Some companies distribute a portion of their profits to shareholders as dividends. Businesses that consistently pay dividends are often managed more efficiently, as they must maintain steady cash flows to support these payouts. Moreover, investors can reinvest dividends to compound their wealth and generate superior long-term returns. Historically, dividend-paying stocks have outperformed their non-dividend counterparts.
Against this backdrop, let’s explore three top Canadian dividend stocks that can help build long-term wealth.
TC Energy
TC Energy (TSX:TRP) is an energy infrastructure company that transports natural gas across North America under a tolling framework. Additionally, it operates several power-producing facilities with a total capacity of 4.65 gigawatts, selling the power produced from these facilities through power-purchase agreements (PPAs) and long-term, fixed-price contracts. Therefore, the company’s financials are less exposed to market volatility, allowing it to generate stable and predictable cash flows. Backed by these strong cash flows, the company has raised its dividend for 25 straight years and currently offers a forward yield of 4.7%.
Moreover, the Calgary-based company plans to invest around $6–$7 billion annually through 2026, expanding its asset base. Having put $5.8 billion of projects into service, the company expects to put around $8.5 billion of projects into service this year. Driven by these expansions, the company expects its 2025 adjusted EBITDA (earnings before interest, taxes, depreciation, and amortization) to be between $10.8 billion and $11 billion, with the midpoint representing an 8.5% increase from the previous year. Amid these growth initiatives, I believe TC Energy is well-equipped to sustain its healthy dividend payments, making it an attractive investment.
Fortis
Another strong dividend stock with significant wealth-building potential is Fortis (TSX:FTS), which operates 10 regulated utility businesses serving 3.5 million customers.

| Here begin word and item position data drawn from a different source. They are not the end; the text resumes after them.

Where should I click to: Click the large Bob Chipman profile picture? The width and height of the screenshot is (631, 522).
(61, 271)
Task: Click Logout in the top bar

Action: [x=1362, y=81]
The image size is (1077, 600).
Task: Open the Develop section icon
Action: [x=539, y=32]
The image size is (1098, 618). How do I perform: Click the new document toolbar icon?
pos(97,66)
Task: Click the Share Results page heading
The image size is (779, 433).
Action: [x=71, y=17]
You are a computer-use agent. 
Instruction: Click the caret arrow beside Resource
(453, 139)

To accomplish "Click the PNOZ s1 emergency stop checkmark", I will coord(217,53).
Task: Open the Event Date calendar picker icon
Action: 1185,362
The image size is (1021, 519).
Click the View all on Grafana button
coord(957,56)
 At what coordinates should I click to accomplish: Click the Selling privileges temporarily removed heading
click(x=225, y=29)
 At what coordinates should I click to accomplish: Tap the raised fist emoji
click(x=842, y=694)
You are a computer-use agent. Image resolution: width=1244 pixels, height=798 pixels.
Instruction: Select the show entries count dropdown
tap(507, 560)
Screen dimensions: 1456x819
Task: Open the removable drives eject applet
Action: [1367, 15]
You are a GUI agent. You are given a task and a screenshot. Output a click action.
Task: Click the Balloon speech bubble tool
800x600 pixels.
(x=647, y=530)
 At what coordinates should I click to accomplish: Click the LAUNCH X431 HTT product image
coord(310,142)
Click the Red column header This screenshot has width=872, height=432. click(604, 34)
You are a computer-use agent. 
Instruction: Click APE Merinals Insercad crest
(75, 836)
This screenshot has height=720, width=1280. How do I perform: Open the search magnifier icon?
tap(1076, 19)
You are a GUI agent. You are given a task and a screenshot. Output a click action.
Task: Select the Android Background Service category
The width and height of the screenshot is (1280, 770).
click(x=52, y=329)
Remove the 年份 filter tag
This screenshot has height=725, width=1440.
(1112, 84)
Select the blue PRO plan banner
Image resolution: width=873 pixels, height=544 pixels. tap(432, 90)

With most of its assets regulated and roughly 93% tied to low-risk transmission and distribution, the company’s financials remain well-protected against economic cycles and market volatility.
Supported by these healthy financials, the company has delivered an average total shareholders’ return of 9.6% for the previous 20 years. Moreover, the company has consistently raised its dividend for 51 straight years and currently offers a forward yield of 3.7%.
Additionally, Fortis is expanding its asset base with its $26 billion capital investment plan that could grow its rate base to $53 billion by the end of 2029, marking an annualized growth of 6.5%. In addition to these expansions, favourable customer rate revisions and improving operating efficiency could strengthen its financials. Meanwhile, management remains confident in delivering 4–6% annual dividend growth through 2029.
Canadian Natural Resources
Canadian Natural Resources (TSX:CNQ) is an oil and natural gas producer that operates a diversified and balanced asset base. Its large, high-quality reserves, low reinvestment needs, and efficient operations have lowered its breakeven point, enhancing both profitability and cash flows. Supported by its robust financial performance, the company has grown its dividend at a 21% annualized rate over the last 25 years and now provides a compelling forward yield of 5.2%.
Moreover, CNQ boasts substantial reserves, with a proven reserve life index of 32 years, predominantly containing high-value petroleum products. The company has planned to drill 182 net primary heavy crude oil multilateral wells this year. Along with these organic growth initiatives, the company’s continued acquisitions could boost its production. Meanwhile, the midpoint of the company’s 2025 production guidance represents a 12.4% increase from the previous year. With growing production and a lower breakeven threshold, the company is well-positioned to deliver robust financial results and extend its track record of dividend growth.